Of course, at the same time, there are some adjustments. We’re sleeping four to a room, and easily the most interesting cultural note so far this trip is that these four-deep rooms each come with exactly one key – so basically, you get the choice of either leaving the door unlocked or working out some elaborate system to keep track of your suitemates so you can get the key when you need to get into the room. I’m immediately reminded of the system of mutual monitoring among small groups of villagers during the Tokugawa period, one source of the mislabeled “collectivism” so often attributed to the Japanese. We also have communal baths, which, given the rather predictable number of awkward American otaku here in this group, I’m guessing will probably result in more than a few people bathing in secret shame in their dorm rooms, with a washcloth.

Another notable thing is that, on top of the sleep pattern fuckery wrought by jet lag, the lack of daylight savings time here is bound to make for some serious lifestyle alterations. I went to bed at 8:30 last night, and was awake (not to say out of bed) by 5:30 this morning – and the sun was fully up. A sad testament to my unfamiliarity with this thing called “dawn” in the States, I’m guessing, but made particularly annoying by the eastern-facing bay window that lines an entire wall of my room. I can already tell this is going to be a massive change, hopefully for the better.
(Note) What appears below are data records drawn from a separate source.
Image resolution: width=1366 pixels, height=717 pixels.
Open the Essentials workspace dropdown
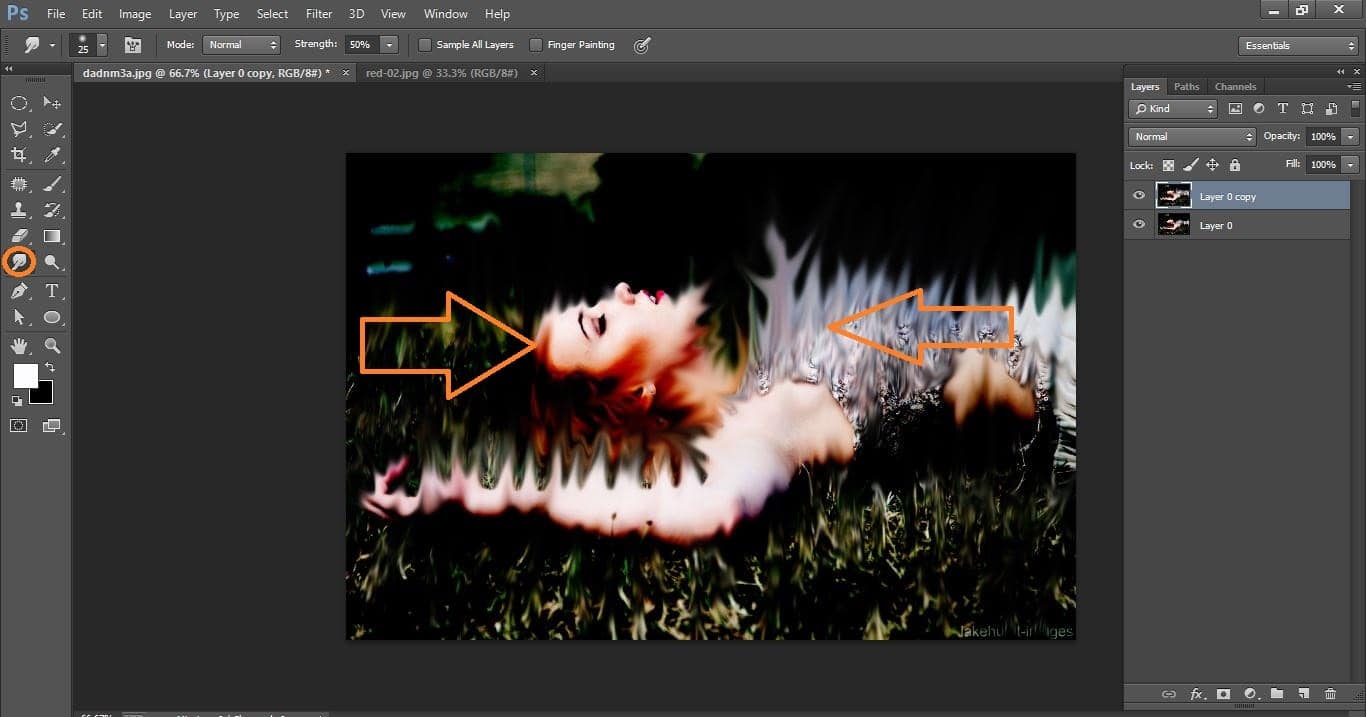(1297, 46)
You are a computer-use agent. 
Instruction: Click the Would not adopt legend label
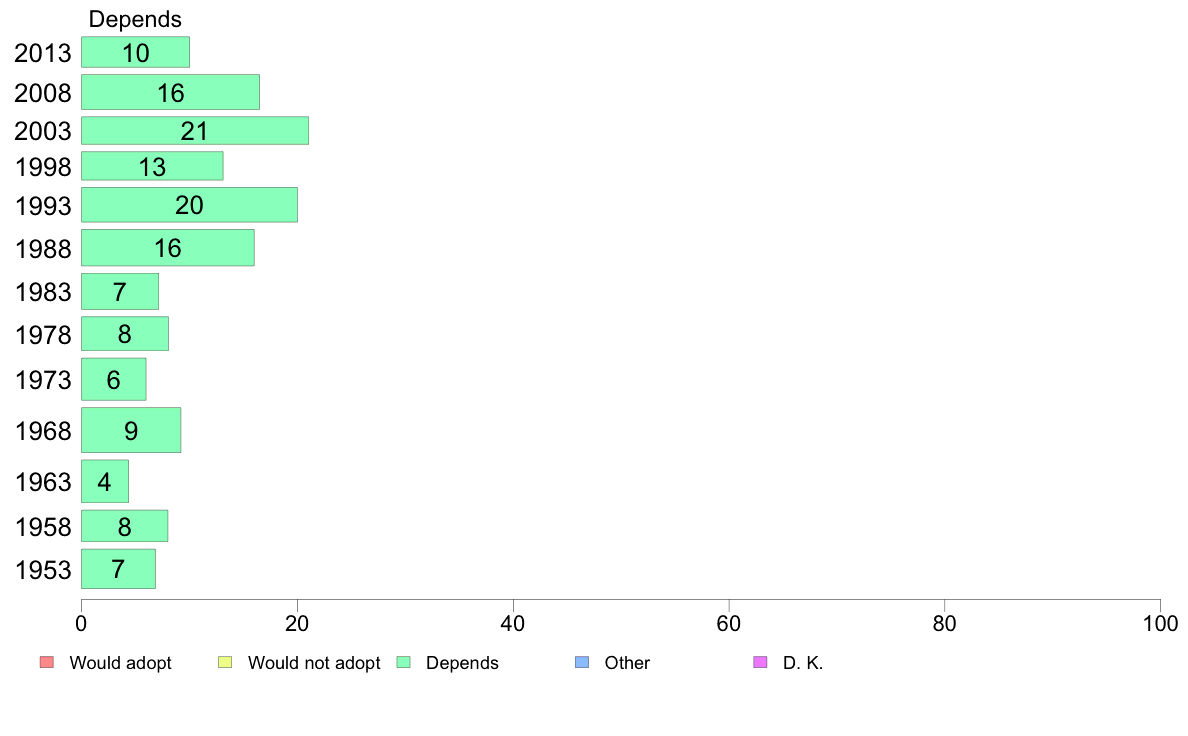coord(314,662)
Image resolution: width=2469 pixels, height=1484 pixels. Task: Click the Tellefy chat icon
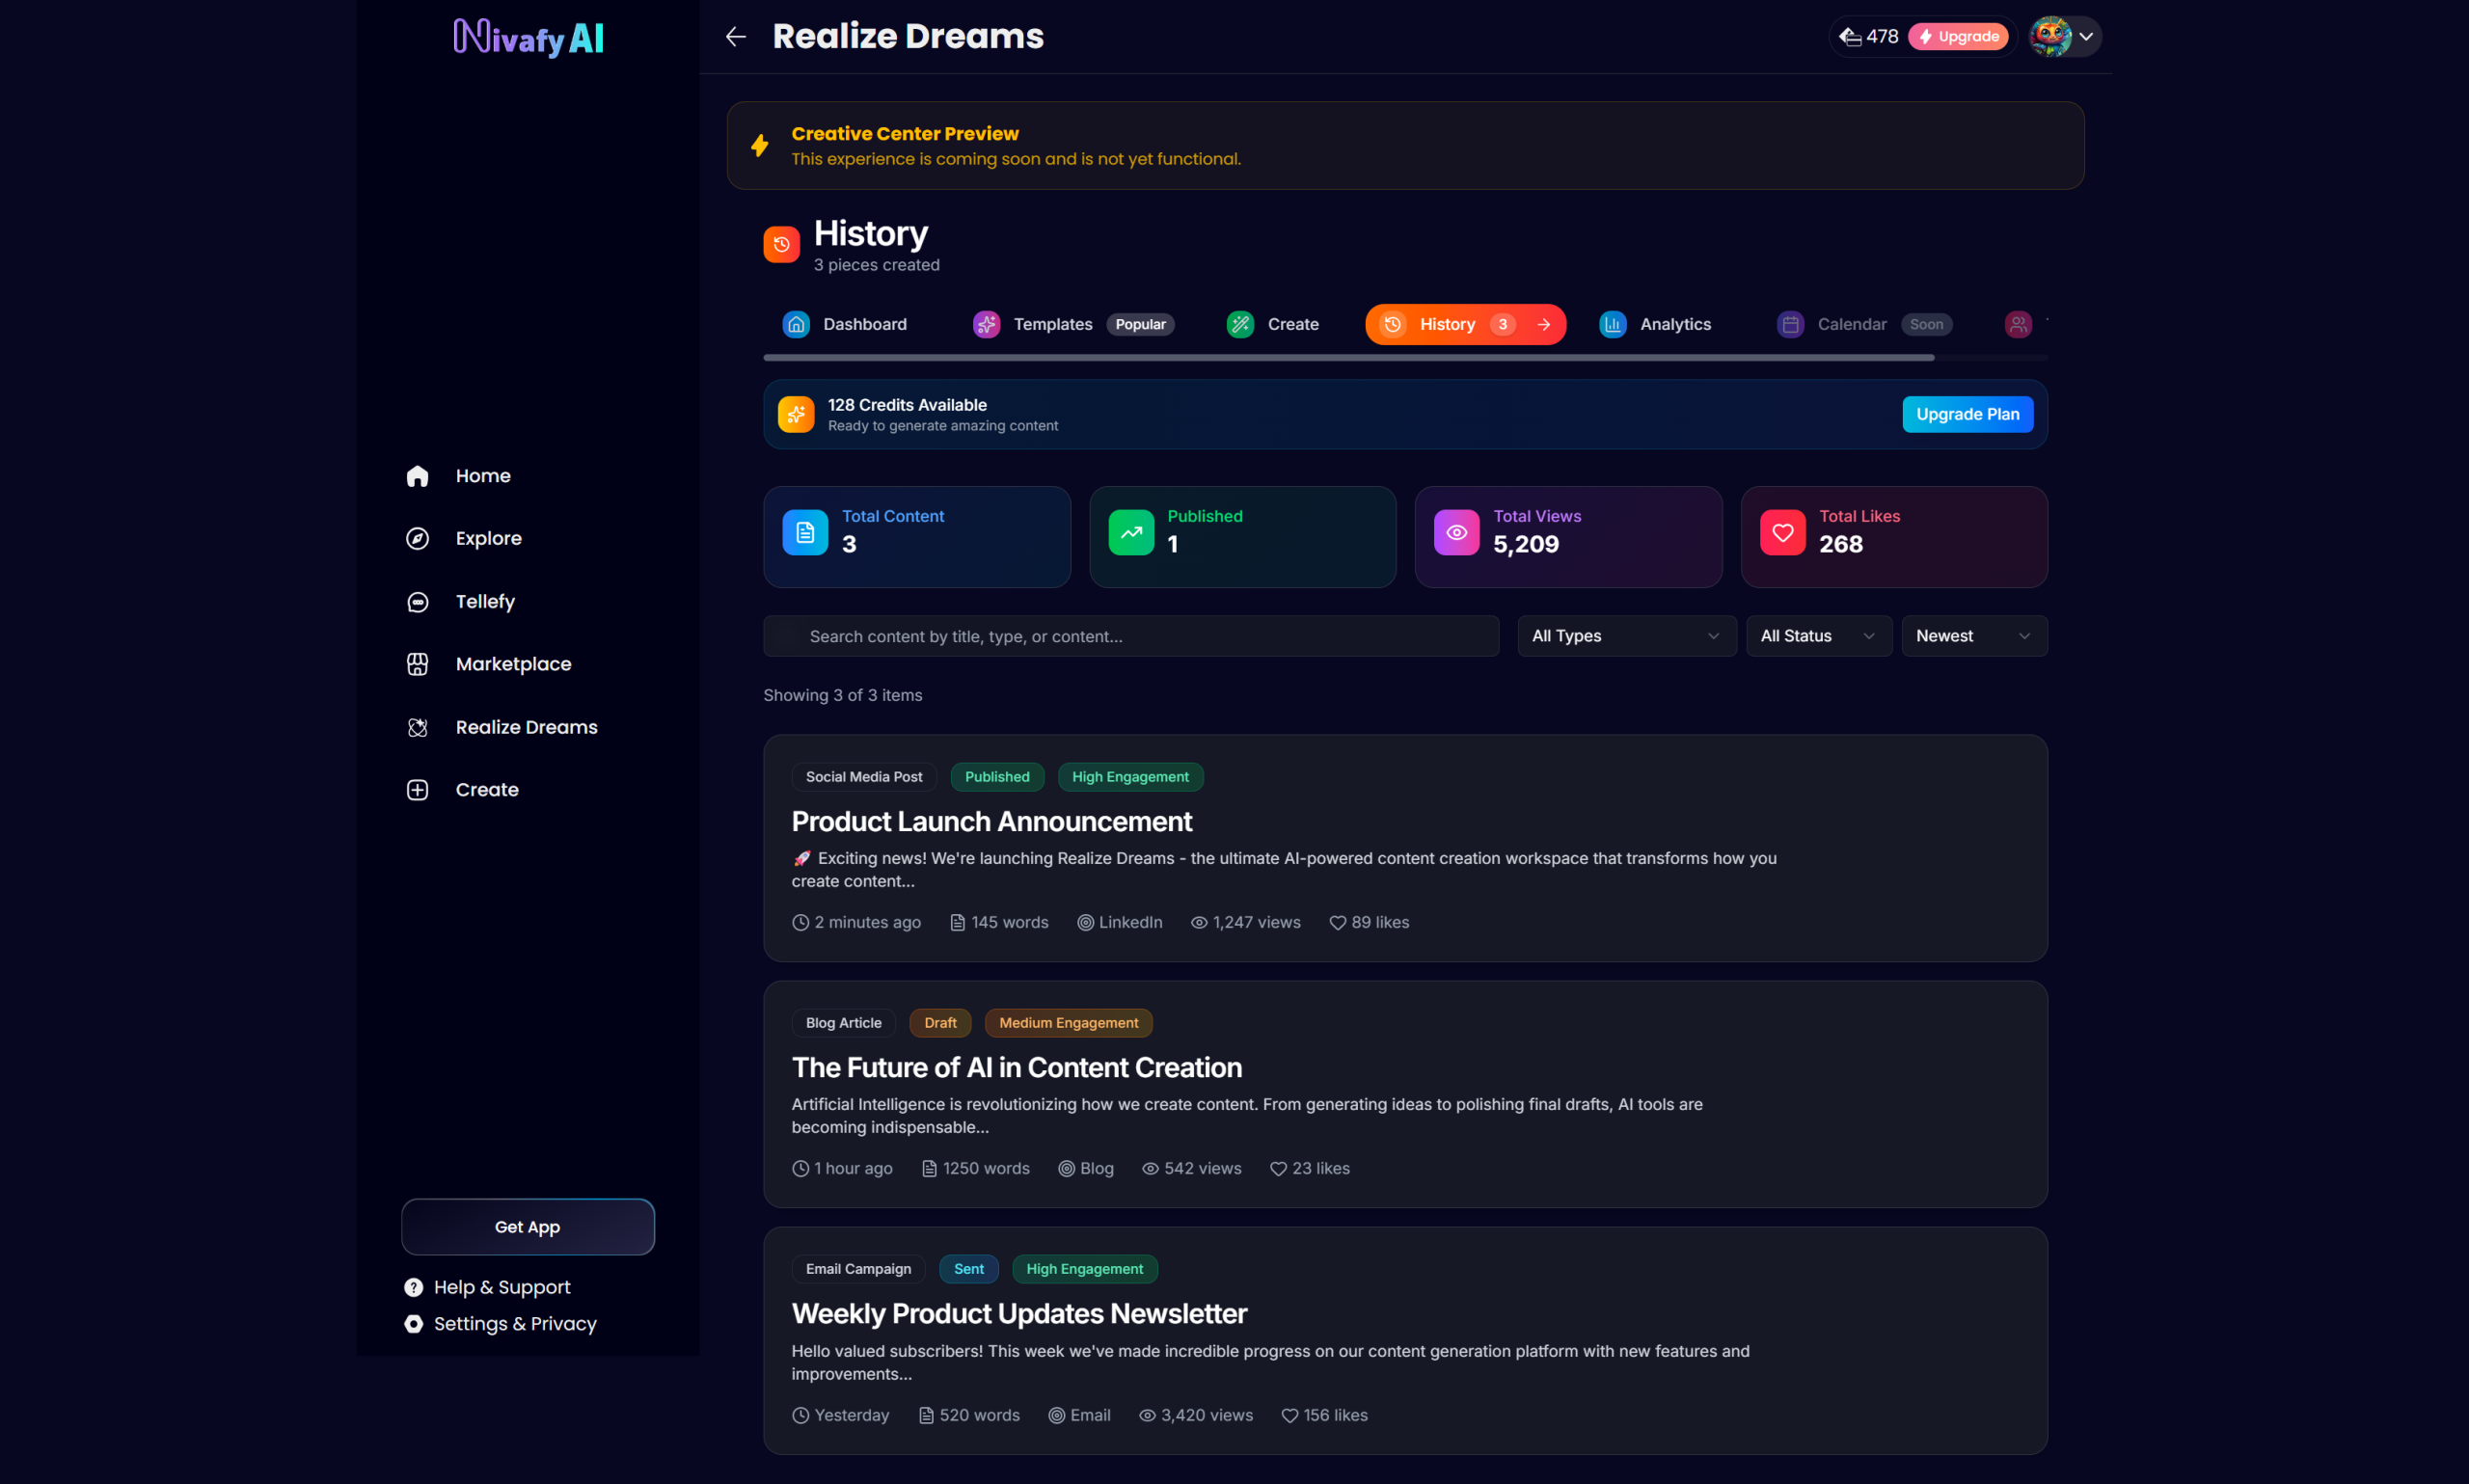point(417,601)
Marroad International Hotel

The hotel we’re staying at for the first night has a few indications of the thesis of Japanese decline I’ve been immersed in – it’s a multi-story “international hotel,” but it’s undeniably shabby and, moreover, garish and tasteless. Elevator music, mostly versions of Western kitsch like “When a Man Loves a Woman,” suffuses the whole building. Then there’s the smell of cigarettes throughout the halls – I know this is a cultural difference, but it still says cheap to me. And the dining room we ate dinner in had a gigantic fake-crystal chandelier hanging from the towering marble ceiling – it would have been extremely fancy and up-to-date 40 years ago, just like the starchy, high-collared uniforms worn by the bellhops. For someone coming from the West such antiquities might be seen as cute or charming, but the fact is that, while I’m not ready to say it’s systemic, large sections of this country are very much frozen in time.

Sunday, July 13, 2008

Today, For Lunch . . .

The Menu on American Airlines Flight 175 from DFW to Narita:

“Beef and Potatoes” served one hour after takeoff. A pot roast-like substance with mashed potatoes, with limp, hopeless vegetables. Salad, roll in a plastic baggie, oatmeal cookie in plastic baggie.
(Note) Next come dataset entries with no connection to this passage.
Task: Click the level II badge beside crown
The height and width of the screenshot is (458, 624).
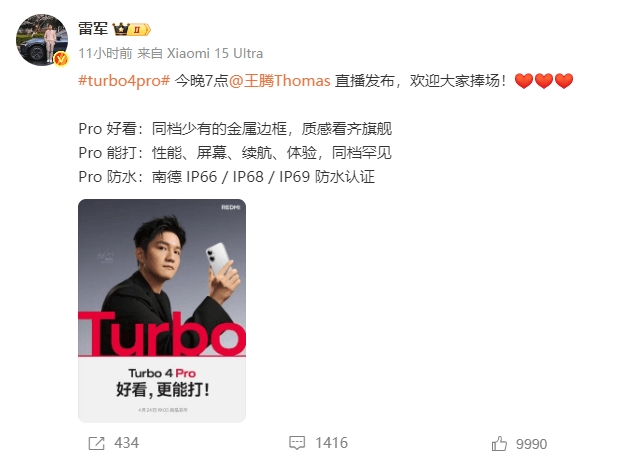Action: point(139,30)
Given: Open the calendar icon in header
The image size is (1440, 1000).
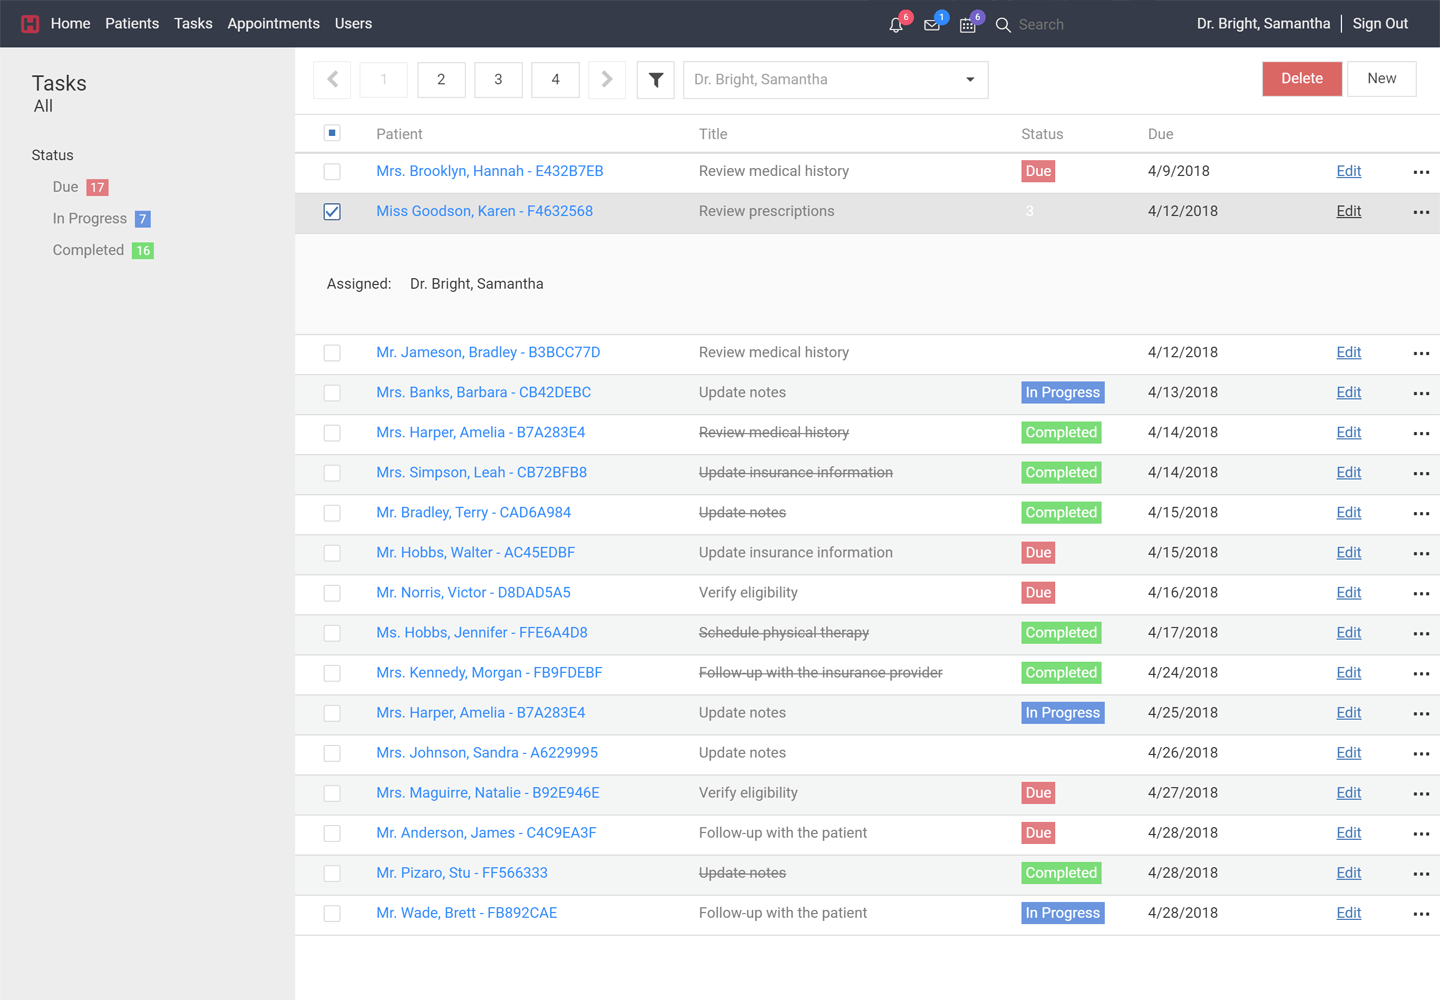Looking at the screenshot, I should (x=968, y=25).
Sandwich in box AND plastic baggie, with Dijonnaise.

Pizza, gooey with cheese, oily crust. Pepperidge Farm Milanos. Coffee. I saved above-mentioned sandwich and ate it and the pizza back to back.

This is something I love about flying – because I have no control over my food intake, I can eat anything they put in front of me and not feel guilty. I’m nominally a vegetarian, but on a plane, or at my parents house, I Do As the Romans Do and love every minute of it. If American Airlines served veal with a foie grois spread, I would be able to happily chow down – “Hey, what can I do?”

Of course, this is coward’s morality. There are any number of ways I could have made AA accommodate my supposed principles, rather than bending to their shortcomings, but I chose not to. And you know why? Because what we all want more than anything is to transgress without having to take responsibility, to take a risk without taking a risk.